5. Gott hat uns zuerst geliebt
Wie kommt Franz von Sales zu dieser wirklich alles umfassenden Theologie der Liebe? Seine Grundannahme ist, dass Gott seinem Wesen nach Liebe ist. Und daraus folgert er, dass der Mensch als Ebenbild Gottes ebenso seinem Wesen nach Liebe sein muss. Gott ist also das Entscheidende Kriterium für den großen Stellenwert der Liebe. „Gott hat uns zuerst geliebt“ - Franz von Sales wird nicht müde, uns immer wieder darauf hinzuweisen. Diese Liebe Gottes zu uns Menschen ist dann auch der wichtigste Grund, warum wir Menschen einander und uns selbst lieben sollen.
Gott hat uns zuerst geliebt. Noch bevor wir überhaupt von uns selber wussten, wusste Gott von uns und liebte uns mit einer unendlichen Liebe, so als wären wir die einzigen Wesen auf der ganzen Welt. Jeder einzelne Mensch wird von Gott einzigartig geliebt. Diese einzigartige Liebe Gottes zu uns Menschen erhält seinen größten Beweis durch die Menschwerdung Gottes und den Tod Jesu am Kreuz. Jesus selbst sagt seinen Jüngern: „Es gibt keine größere Liebe als die, wenn einer sein Leben hingibt für seine Freunde“ (Joh 15,13).
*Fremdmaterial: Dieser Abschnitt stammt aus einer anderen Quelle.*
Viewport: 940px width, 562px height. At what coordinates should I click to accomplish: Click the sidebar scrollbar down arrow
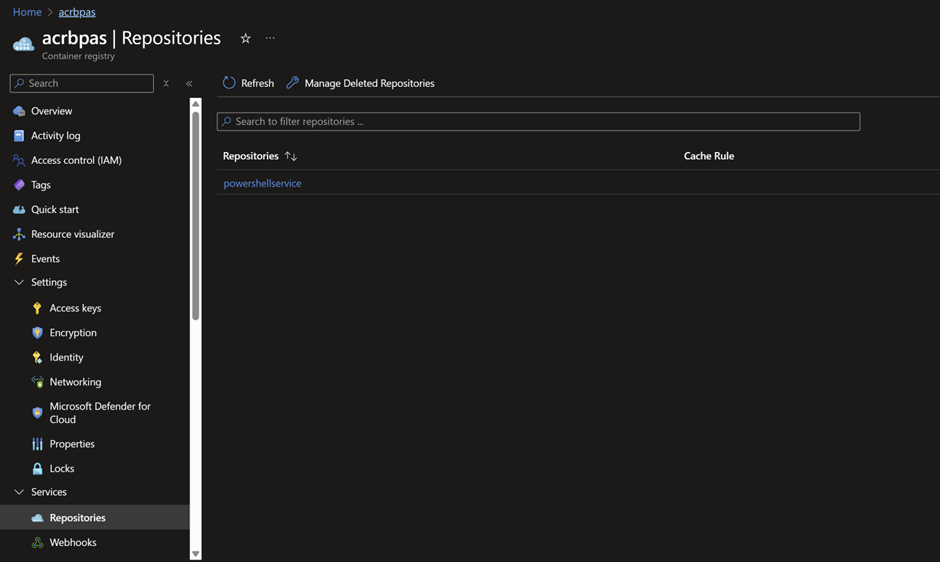(195, 553)
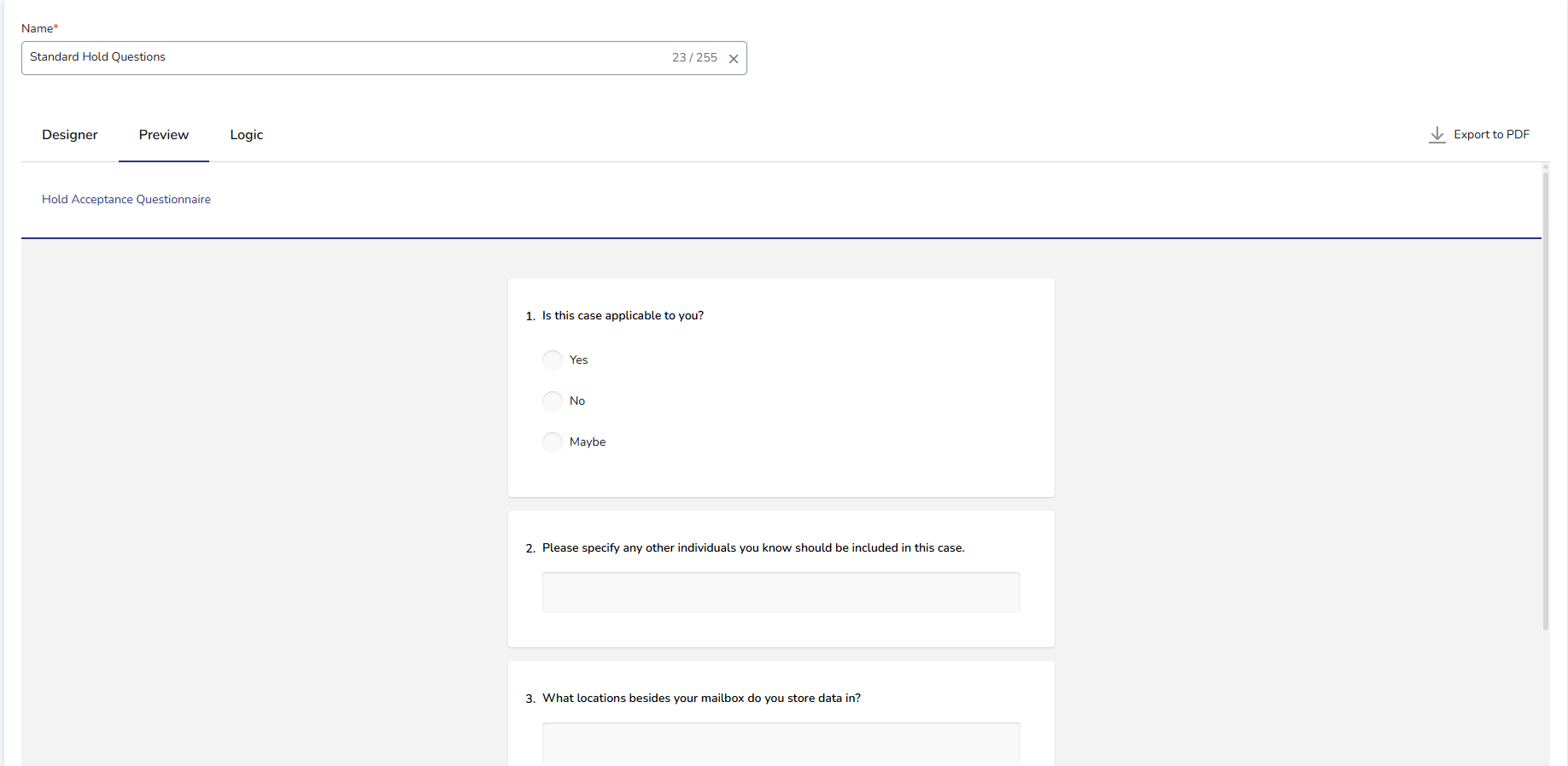Viewport: 1568px width, 766px height.
Task: Switch to the Designer tab
Action: [70, 135]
Genau das hat Jesus getan. Er gab sein Leben hin für uns Menschen, damit wir Menschen gerettet werden.
Ein Mensch, der dieses Wunder übergroßer Liebe ernsthaft betrachtet, kann darauf wirklich nur mit Liebe antworten: mit Liebe zu Gott, zu seinen Nächsten und zu sich selbst.
Der Mensch kann dann einfach nicht anders als mit Freude das verwirklichen, was Jesus seinen Jüngern sagte: „Dies trage ich euch auf, liebt einander, so wie ich euch geliebt habe!“ (Joh 15,12).
6. FRAGEN ZUM NACHDENKEN
•Was bedeutet für mich die Aussage: Der Christ ist ein liebender Mensch?
•Was verbinde ich persönlich mit dem Wort „Liebe“?
•Wo erlebe ich mich im Umgang mit Gott, mit den Mitmenschen und mit mir selbst lieblos?